The Engineering Codex/Cloud Security Engineering
DAY 4
06 / 09

Data Protection, KMS & Secrets Management

schedule11 minsignal_cellular_altAdvanced2,492 words
Encryption is one of the most-claimed and least-understood controls. Learn the envelope-encryption pattern, KMS and HSM internals, key hierarchies, BYOK/HYOK, secrets stores and rotation patterns — and why your real risk is access to the key, not the cipher.

What you will learn

01Envelope Encryption — The Pattern Behind All Of It
02Key Hierarchies and HSMs
03Access Control on Keys
04BYOK, HYOK, EKM — Customer-Controlled Keys
05Encryption Patterns Where They Live
06Secrets Management

If an attacker reaches your data tier, what stops them is not encryption — it is whether they can also use the key. Modern cloud encryption is operationally cheap and on by default. The interesting design questions live in the key plane: who can decrypt, under what conditions, with what audit trail, and what happens when a key is compromised. This chapter is about the engineering of that key plane.

🔑
Today's data-plane and key-plane
1) Envelope encryption — the canonical pattern in every cloud KMS. 2) Key hierarchies — root, KEK, DEK, plus how HSMs change the trust story. 3) Access control on keys — key policies, grants, conditions, and the dual-control patterns. 4) BYOK / HYOK / EKM — what "customer-managed keys" actually buys you. 5) Secrets management — Vault, Secrets Manager, External Secrets, SOPS — and rotation done right.

Envelope Encryption — The Pattern Behind All Of It

Every cloud KMS implements one core pattern. Don't encrypt the data with the master key directly — that key would have to handle huge volumes and any compromise loses everything. Instead, generate a fresh data encryption key (DEK) per object, encrypt the data locally with the DEK, then ask KMS to encrypt the DEK under a long-lived key encryption key (KEK / CMK). Store the encrypted DEK alongside the ciphertext. To read: ask KMS to decrypt the DEK, then decrypt the data locally.

App has plaintext to write KMS GenerateDataKey(KEK) → {plain DEK, encrypted DEK} HSM root never leaves hardware Storage layer { ciphertext = AES-GCM(plaintext, DEK), encrypted_DEK, key_id, nonce, ad } App immediately zeroes the plain DEK from memory after the encrypt
Envelope encryption.

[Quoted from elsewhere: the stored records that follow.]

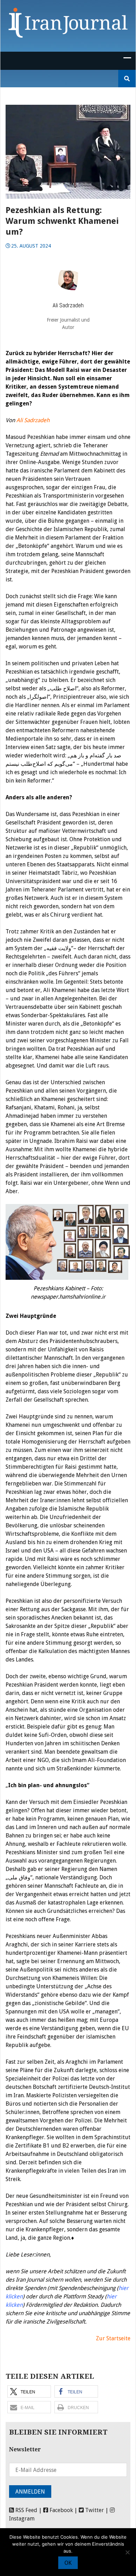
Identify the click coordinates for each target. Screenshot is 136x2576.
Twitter (94, 2510)
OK (68, 2563)
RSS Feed (25, 2510)
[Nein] (127, 2552)
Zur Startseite (113, 2338)
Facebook (60, 2510)
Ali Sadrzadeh (33, 420)
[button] (29, 2391)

KMS performs only small (DEK-size) crypto and never sees plaintext. The HSM signs/decrypts the DEK; the bulk data is encrypted locally with AES-GCM.

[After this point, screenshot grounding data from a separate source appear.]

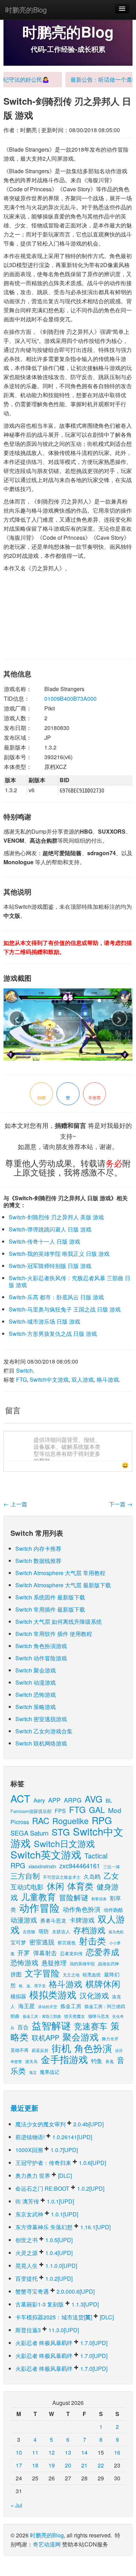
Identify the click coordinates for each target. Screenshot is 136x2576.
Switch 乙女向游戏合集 (44, 1731)
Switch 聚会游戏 (35, 1670)
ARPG (73, 1800)
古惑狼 (29, 1931)
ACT (20, 1798)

Why this matters operationally

  • Throughput. KMS only encrypts a 32-byte DEK — bulk data goes through your local AES-NI at line rate.
  • Audit granularity. Each Decrypt call to KMS is logged in CloudTrail with the caller, so you can attribute every key use back to a principal — far cheaper than logging every read of every record.
  • Rotation. Rotating the KEK does not require re-encrypting all the data. Old DEKs are still decryptable under the old KEK version; new writes use the new version. Re-encrypt-on-read or background re-wrap close the gap when needed.
💡
Use AEAD, always
The only acceptable bulk cipher modes in 2026 are AEAD — Authenticated Encryption with Associated Data. AES-256-GCM for hardware acceleration; ChaCha20-Poly1305 for software-only. Never raw CBC, never CTR without an HMAC, never ECB. Use the cloud SDKs' encryption helpers (AWS Encryption SDK, Tink, libsodium) — they generate nonces correctly, bind associated data, and avoid the 50-CVE class of low-level mistakes.

Key Hierarchies and HSMs

Every well-designed system has a small number of root keys protecting a larger number of operational keys. Cloud KMS instances are themselves backed by HSMs (Hardware Security Modules) — FIPS 140-2 / 140-3 Level 3 devices where the key material is generated and never exits the boundary in plaintext.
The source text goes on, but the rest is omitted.